A verdadeira eficácia se dá na correlação. Não basta saber que há alta demanda (dado de risco) ou que há alta ansiedade (dado de dano); é preciso correlacionar como exemplo: A alta ansiedade se concentra no setor com maior demanda e menor autonomia.
A “lavagem mental” (mental washing) ocorre quando a empresa investe apenas no cuidado individual (yoga, PAE), ignorando a causa estrutural. Uma gestão verdadeiramente integral e ética faz o caminho inverso: primeiro, cumpre seu dever de corrigir os sistemas e processos (prevenção primária de FRPRT), garantindo um trabalho digno, e só então complementa com o suporte e cuidado à saúde mental dos indivíduos.
A correção da organização do trabalho – em conformidade com a Ergonomia (NR-17) – é, portanto, a maior e mais eficaz política de saúde mental que uma empresa pode adotar, sendo a base que sustenta todos os demais programas de bem-estar.

 

Vantagens da Gestão de Riscos Psicossociais na Ótica Tributária

 As vantagens dessa gestão sob a ótica tributária são diretas e estratégicas:
A gestão proativa e eficaz dos Riscos Psicossociais, potencializada por ferramentas como o SIGOMIND disponibiliza, transforma o requisito legal da NR-1 em um investimento estratégico com retorno em economia tributária e aumento da competitividade.
1, Contenção do Custo Previdenciário (FAP): O gerenciamento de riscos psicossociais atua na causa raiz do adoecimento, reduzindo drasticamente a incidência de afastamentos e o registro de auxílios-doença acidentários (B-91).
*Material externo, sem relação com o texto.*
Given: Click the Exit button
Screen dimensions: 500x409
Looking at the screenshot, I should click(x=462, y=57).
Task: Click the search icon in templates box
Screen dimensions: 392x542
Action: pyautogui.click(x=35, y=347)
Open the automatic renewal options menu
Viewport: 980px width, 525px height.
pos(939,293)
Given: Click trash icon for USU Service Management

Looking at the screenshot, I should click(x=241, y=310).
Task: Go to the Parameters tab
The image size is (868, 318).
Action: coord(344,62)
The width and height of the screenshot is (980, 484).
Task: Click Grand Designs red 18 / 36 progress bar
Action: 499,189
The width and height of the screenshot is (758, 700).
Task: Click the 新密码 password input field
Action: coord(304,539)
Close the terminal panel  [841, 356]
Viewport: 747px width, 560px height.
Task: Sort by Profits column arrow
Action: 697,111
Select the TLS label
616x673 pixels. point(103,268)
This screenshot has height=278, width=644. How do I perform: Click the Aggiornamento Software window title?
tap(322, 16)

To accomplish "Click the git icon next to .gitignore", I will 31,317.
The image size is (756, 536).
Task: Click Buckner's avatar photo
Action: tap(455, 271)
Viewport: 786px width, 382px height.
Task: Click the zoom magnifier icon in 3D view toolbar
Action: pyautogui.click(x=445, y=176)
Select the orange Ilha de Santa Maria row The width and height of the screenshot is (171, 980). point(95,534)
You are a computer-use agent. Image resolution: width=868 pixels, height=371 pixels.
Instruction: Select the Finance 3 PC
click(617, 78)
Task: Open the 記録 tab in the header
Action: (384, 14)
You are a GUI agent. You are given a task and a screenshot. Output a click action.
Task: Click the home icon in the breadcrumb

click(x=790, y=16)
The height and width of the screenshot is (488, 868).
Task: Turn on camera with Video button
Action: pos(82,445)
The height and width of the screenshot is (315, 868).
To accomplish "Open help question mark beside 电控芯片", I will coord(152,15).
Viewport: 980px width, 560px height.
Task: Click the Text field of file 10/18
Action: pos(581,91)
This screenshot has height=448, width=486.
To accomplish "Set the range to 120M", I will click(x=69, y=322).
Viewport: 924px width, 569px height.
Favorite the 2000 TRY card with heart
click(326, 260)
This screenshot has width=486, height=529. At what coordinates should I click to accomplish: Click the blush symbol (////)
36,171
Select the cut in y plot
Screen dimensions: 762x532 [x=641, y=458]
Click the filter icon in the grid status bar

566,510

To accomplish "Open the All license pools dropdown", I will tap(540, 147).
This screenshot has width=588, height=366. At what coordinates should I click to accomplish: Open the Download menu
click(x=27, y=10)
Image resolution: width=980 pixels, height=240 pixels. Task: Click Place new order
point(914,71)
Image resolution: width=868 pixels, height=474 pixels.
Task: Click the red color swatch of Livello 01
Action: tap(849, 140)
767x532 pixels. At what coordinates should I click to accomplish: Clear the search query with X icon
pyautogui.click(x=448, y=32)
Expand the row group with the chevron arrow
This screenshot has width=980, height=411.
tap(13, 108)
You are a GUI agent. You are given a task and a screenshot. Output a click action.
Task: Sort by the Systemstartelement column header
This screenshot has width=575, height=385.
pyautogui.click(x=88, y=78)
Essa prevenção é vital para manter o FAP reduzido, gerando uma economia substancial no GIILRAT.
2. Blindagem Fiscal e Defesa do B-91: A metodologia consistente de avaliações não se limita a identificar riscos, mas estabelece um ciclo de gestão completo que se transforma em retaguarda probatória.
a) Geração de Provas de Gestão: Após a detecção de qualquer risco psicossocial, o sistema exige e documenta os planos de ação para sua mitigação (ex: treinamentos de liderança, ajustes de jornada, melhoria na comunicação). São esses planos de ação, devidamente implementados e registrados, que constituem as provas documentais e científicas da diligência e do compliance da empresa perante a NR-1.
b) Proteção Tributária e Sustentação da Contestação: Em caso de afastamento do colaborador e concessão de benefício acidentário, a empresa utiliza esse histórico de gestão — a prova de que o risco foi identificado e ativamente combatido — como ferramenta para contestar o nexo causal presumido pelo INSS, se cabível. A conversão do afastamento para a modalidade comum (B-31) impede que ele seja contabilizado no histórico, blindando a empresa contra a majoração da alíquota do FAP e, consequentemente, do GIILRAT.
3. Maior Competitividade: Ao evitar a majoração do GIILRAT sobre a folha de pagamentos, a organização garante um custo de mão de obra mais estável e competitivo. A gestão dos riscos psicossociais, portanto, não é apenas um imperativo de bem-estar, mas o primeiro e mais eficiente passo para a otimização tributária e a sustentabilidade financeira da empresa.
   

Conclusão

 Em suma, a inclusão dos FRPRTs no Programa de Gerenciamento de Riscos (PGR) pela NR-1, em alinhamento com as diretrizes de Ergonomia e Organização do Trabalho da NR-17, demarca um ponto de inflexão na Saúde e Segurança do Trabalho brasileira. A gestão de riscos não é mais um diferencial, mas um imperativo de compliance com profundas implicações fiscais.
O grande aprendizado dessa evolução normativa é que a melhor gestão de FRPRT é aquela que transcende a mera avaliação de risco e adota uma visão de Saúde Mental Integral. Isso implica ir além do cuidado individual (“mental washing”) para focar, primariamente, na correção da organização do trabalho – a verdadeira causa sistêmica do adoecimento.
Ao utilizar um conjunto de ferramentas que correlacionam fatores de risco (causa) com os indicadores de sofrimento (dano), a organização não apenas cumpre seu dever legal, mas alcança vantagens estratégicas inegáveis. A gestão proativa e documentada blinda a empresa contra a majoração do FAP e do GIILRAT, contendo o custo previdenciário (concessão do B-91) e fornecendo retaguarda probatória para defesa fiscal.
Em última análise, a correção da organização do trabalho materializa a responsabilidade ética com a saúde mental do trabalhador. É por meio da mitigação eficaz desses riscos psicossociais que a empresa pavimenta o caminho para a otimização tributária e a garantia da sustentabilidade financeira, provando que o investimento no bem-estar humano é, intrinsecamente, a melhor decisão de negócios.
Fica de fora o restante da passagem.